Uma Poltrona Extra

Junho de 1968. Governo militar no Brasil. Movimentos estudantis no Rio de Janeiro, sob repressão do exército. Saio do meu pequeno interior do sertão de Pernambuco e vou passar uma semana na capital da Guanabara, onde me submeteria a algumas provas para a obtenção do certificado de Radiotelegrafista de 1ª classe, função que já exercia há seis anos. Fico assustado com o movimento da cidade grande, principalmente com as manchetes dos jornais, advertindo aos pais para não deixarem seus filhos saírem às ruas.

Do hotel para a escola, temia ser confundido com um “estudante universitário”, a classe mais perseguida pela ditadura militar, em razão de sua luta pela democracia.

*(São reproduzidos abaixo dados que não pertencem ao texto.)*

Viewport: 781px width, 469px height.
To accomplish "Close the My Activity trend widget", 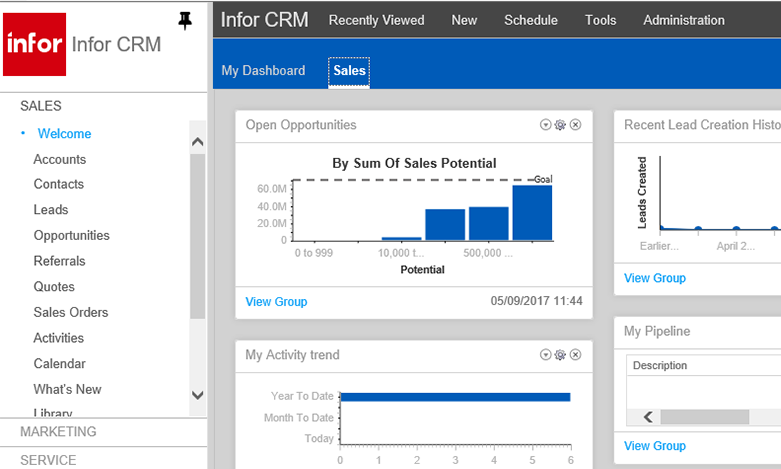I will pyautogui.click(x=575, y=354).
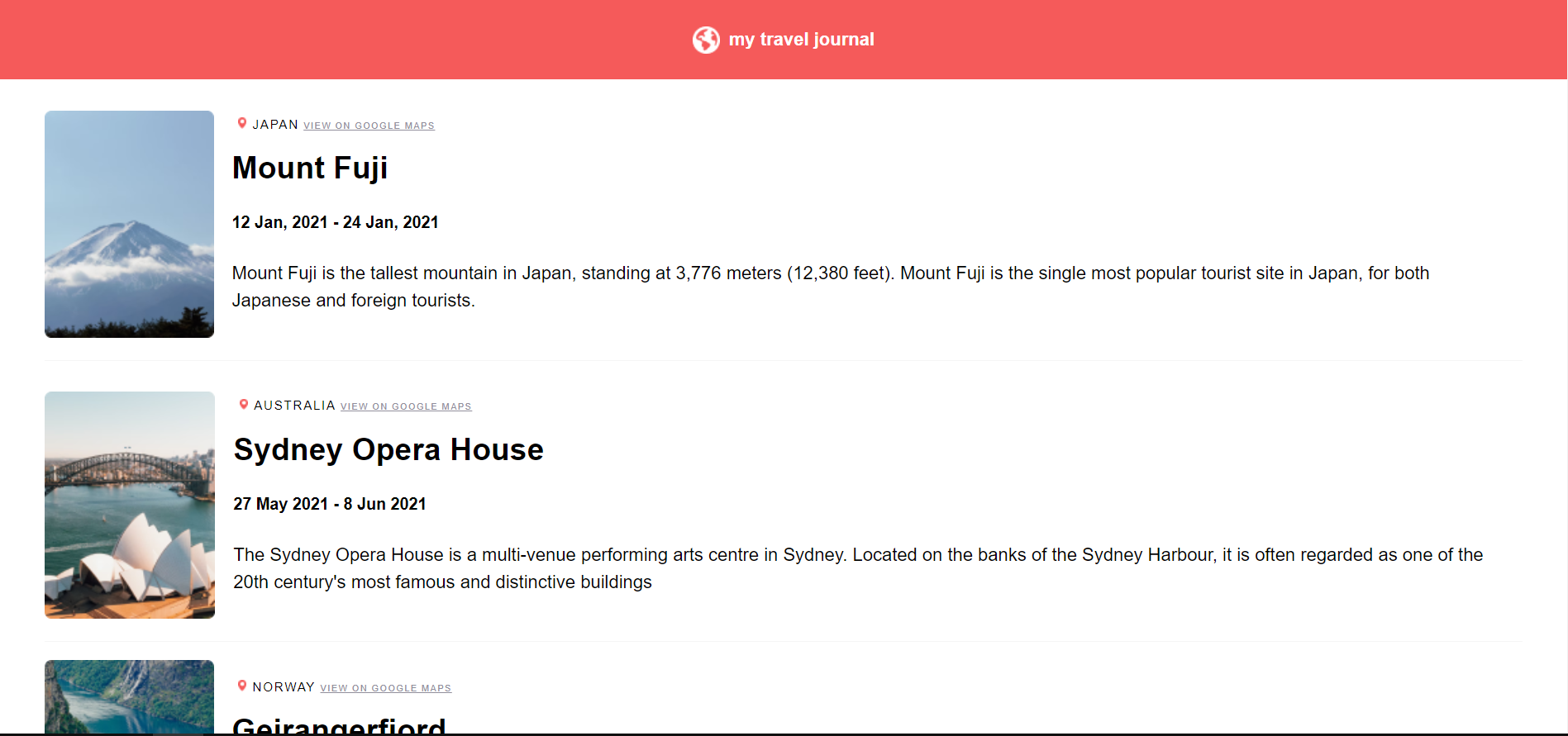Open "VIEW ON GOOGLE MAPS" for Japan

(x=369, y=125)
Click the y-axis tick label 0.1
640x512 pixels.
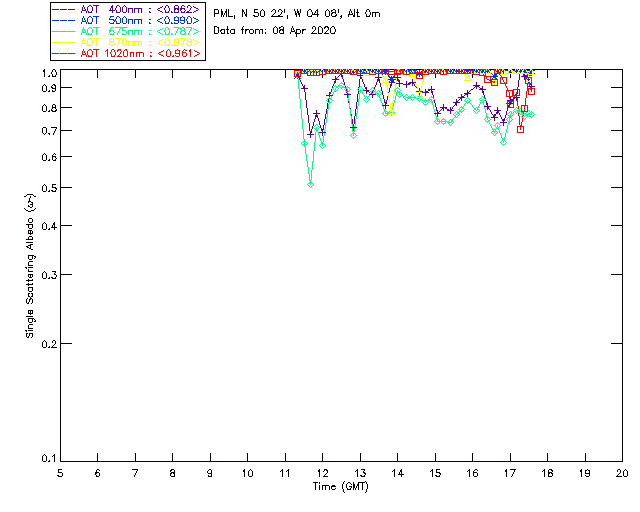point(48,459)
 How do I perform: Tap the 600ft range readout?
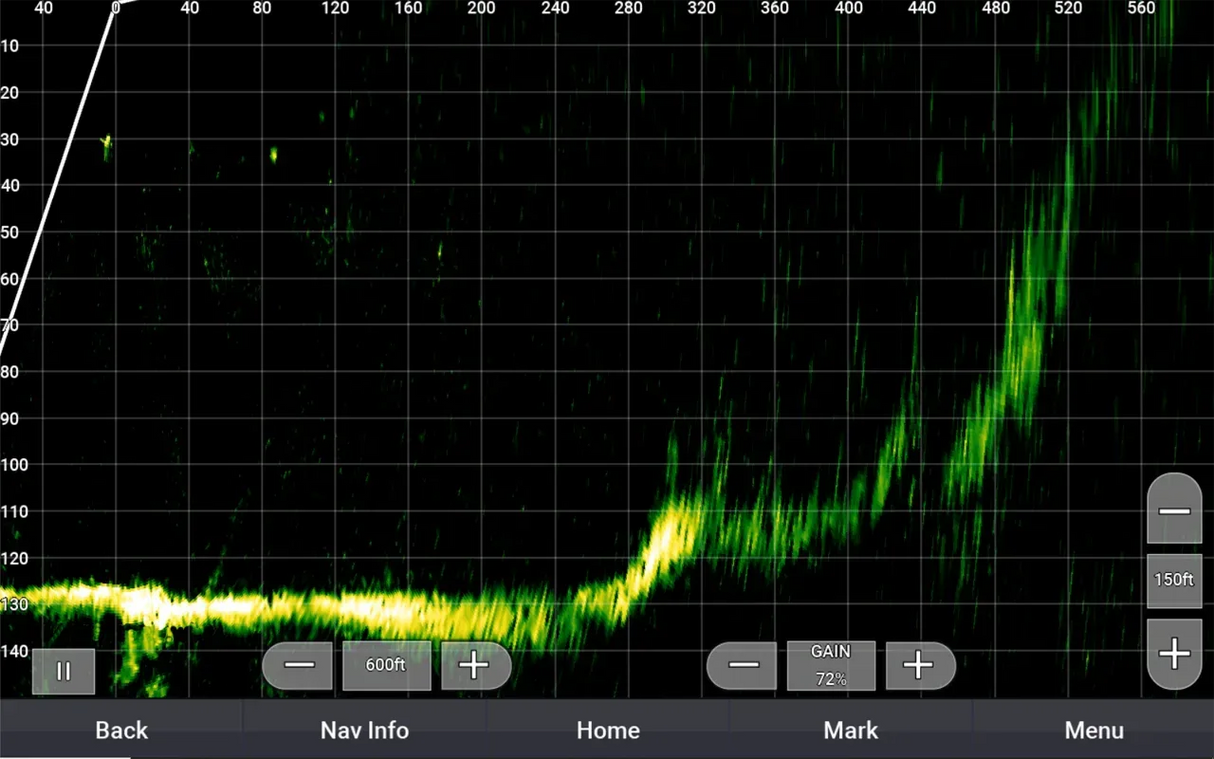pyautogui.click(x=387, y=665)
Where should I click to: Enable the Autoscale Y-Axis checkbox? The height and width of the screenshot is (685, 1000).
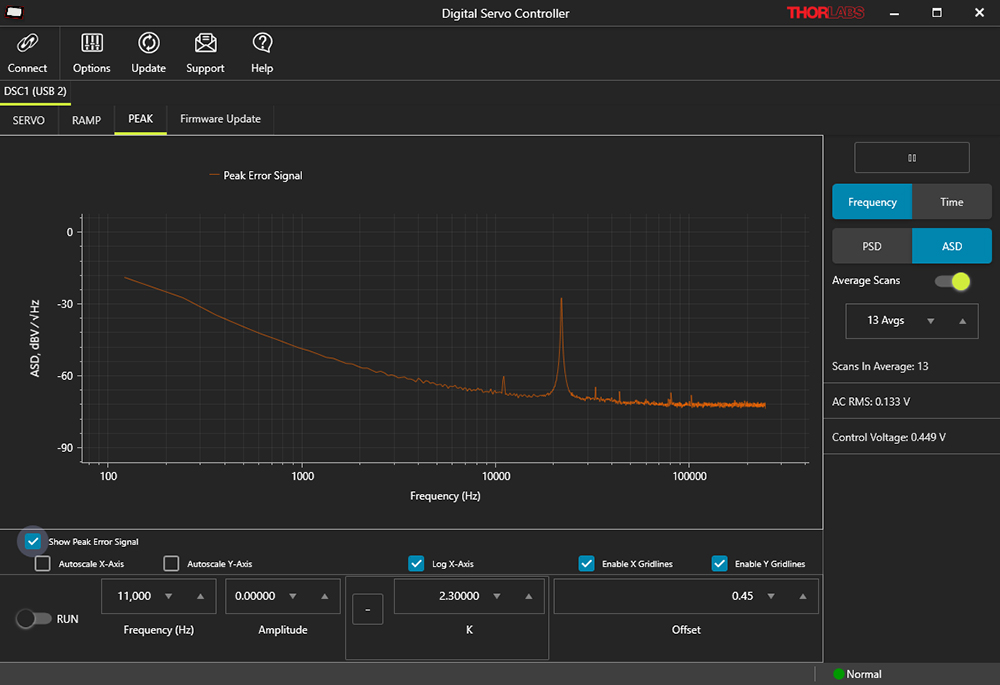point(171,563)
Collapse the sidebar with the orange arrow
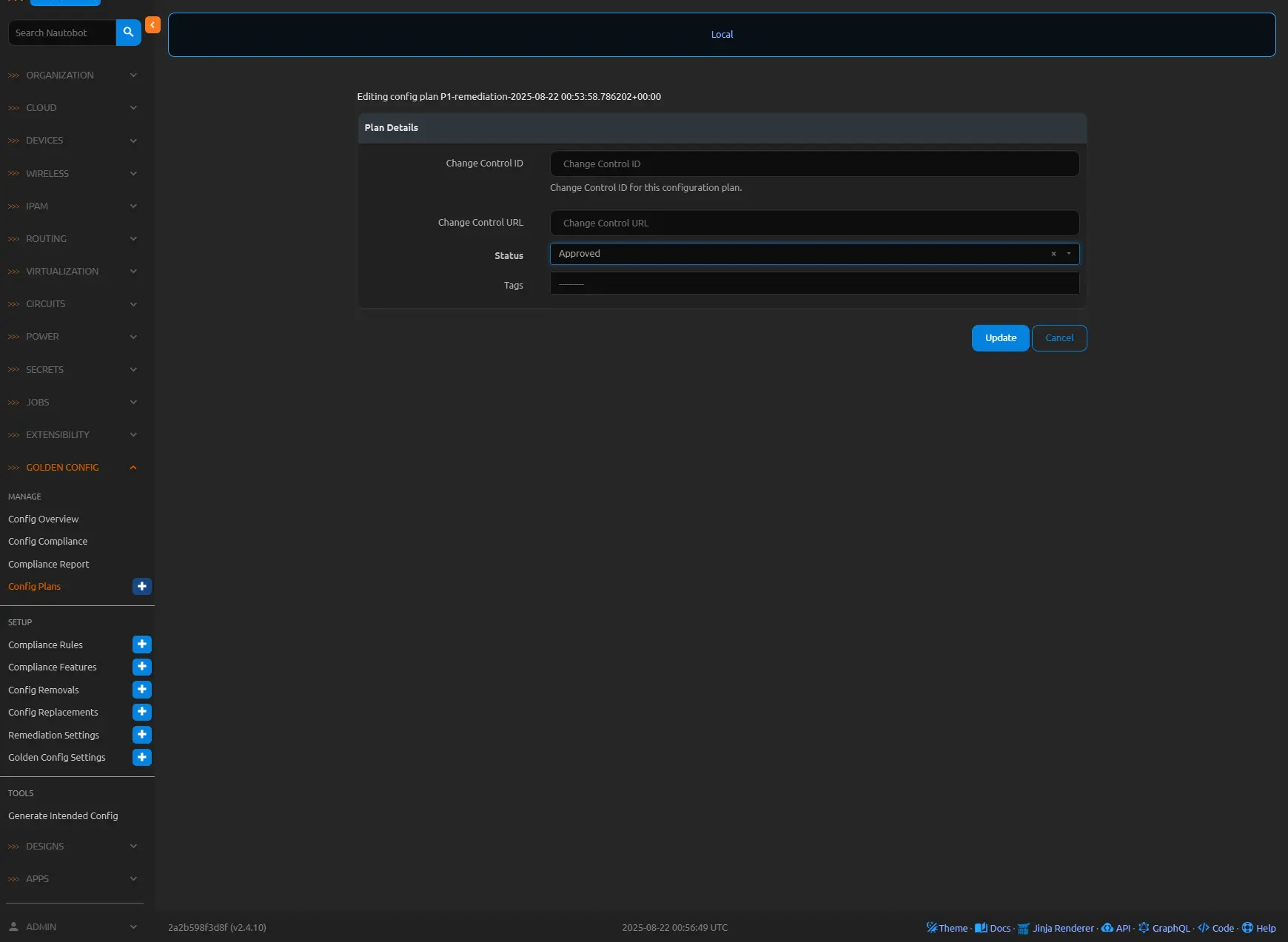 pyautogui.click(x=152, y=25)
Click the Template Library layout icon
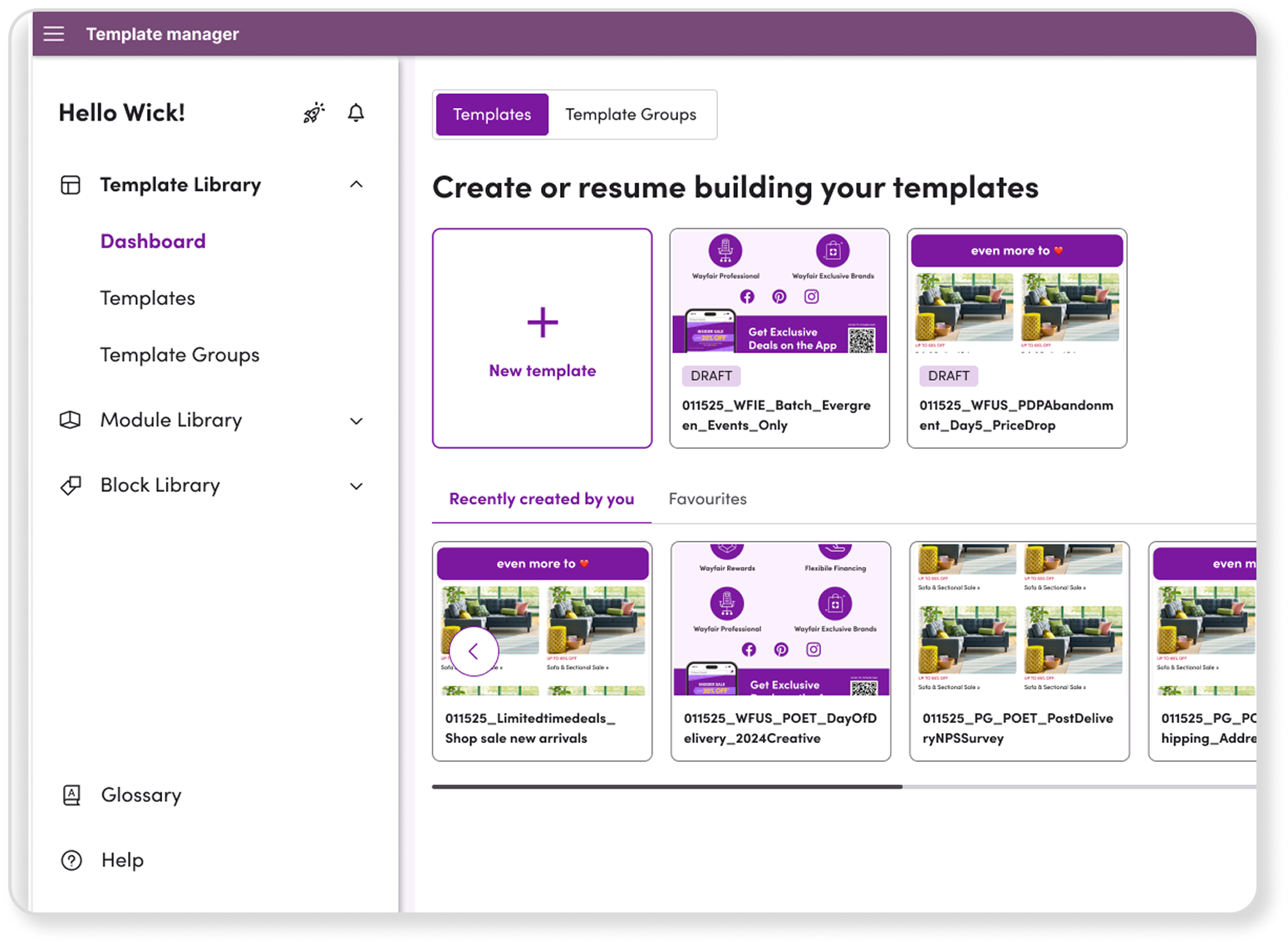Screen dimensions: 1288x944 click(x=71, y=185)
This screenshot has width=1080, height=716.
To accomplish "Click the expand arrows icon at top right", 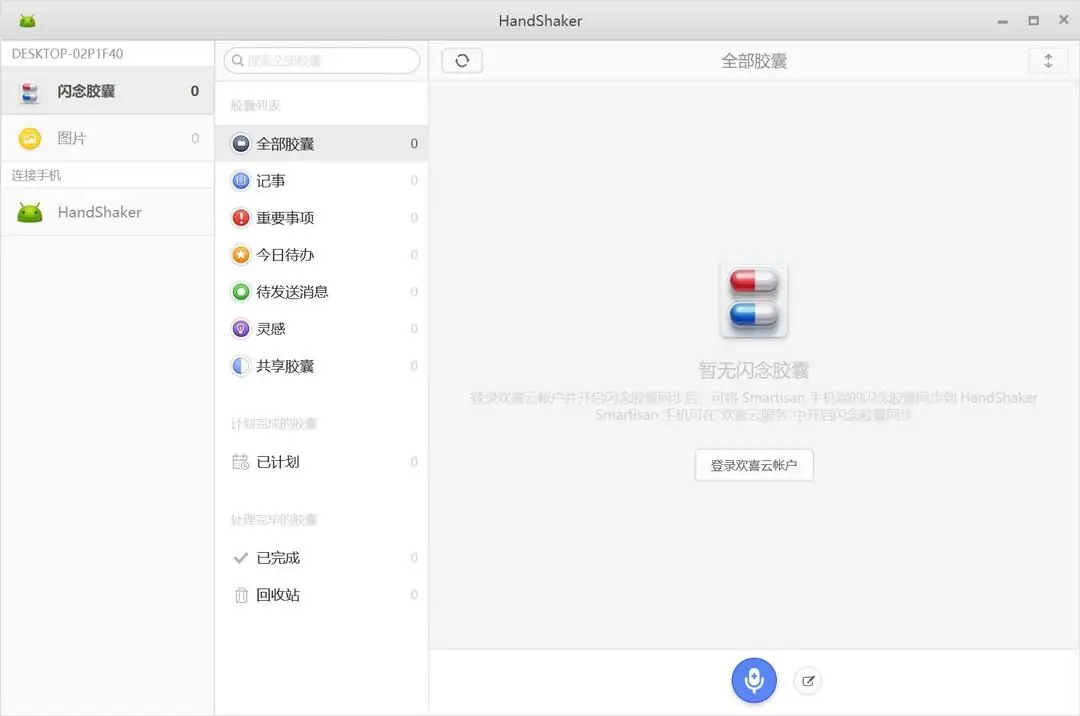I will (x=1048, y=60).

Sexta-feira, dia 21, fizemos a última prova. Pensamos em voltar para o nosso Nordeste, logo no dia seguinte. Queríamos sair daquele sufoco. Não tínhamos comprado passagem de volta. Ainda à noite, fomos à estação rodoviária, apelando para a sorte, pois no período junino os ônibus estão sempre muito lotados para o Nordeste. Nenhuma passagem encontramos que chegássemos a tempo de alcançar o São João em nossa terra natal. O rapaz da agência nos deu a sugestão: “Vocês podem aventurar ônibus vindo de São Paulo”. Àquela altura, um colega já havia desistido de retornar conosco, por ter um tio morando ali, que o hospedaria pelo tempo necessário, até que surgisse uma passagem. Ficamos em três pessoas. Aparece um ônibus com duas vagas. O motorista disse que se nós topássemos o rodízio de poltrona, um poderia sentar-se num tambor de óleo, forrado com um capacho, que amaciava a nossa região glútea. Topamos a parada, de modo que enquanto dois usavam as suas respectivas poltronas, um ficava ali no tambor, que nos serviu de “poltrona extra”, sem direito a encosto nem cochilo. Solidariamente, fazíamos o rodízio para que cada um pudesse dormir naquela longa viagem de 48 horas contínuas. E assim chegamos a tempo de brincar o São João com as respectivas famílias e namoradas que nos aguardavam ansiosamente. Por uma semana, fomos “cariocas” assustados pelo regime militar. E teríamos sido por mais tempo, se não fosse a “poltrona extra”.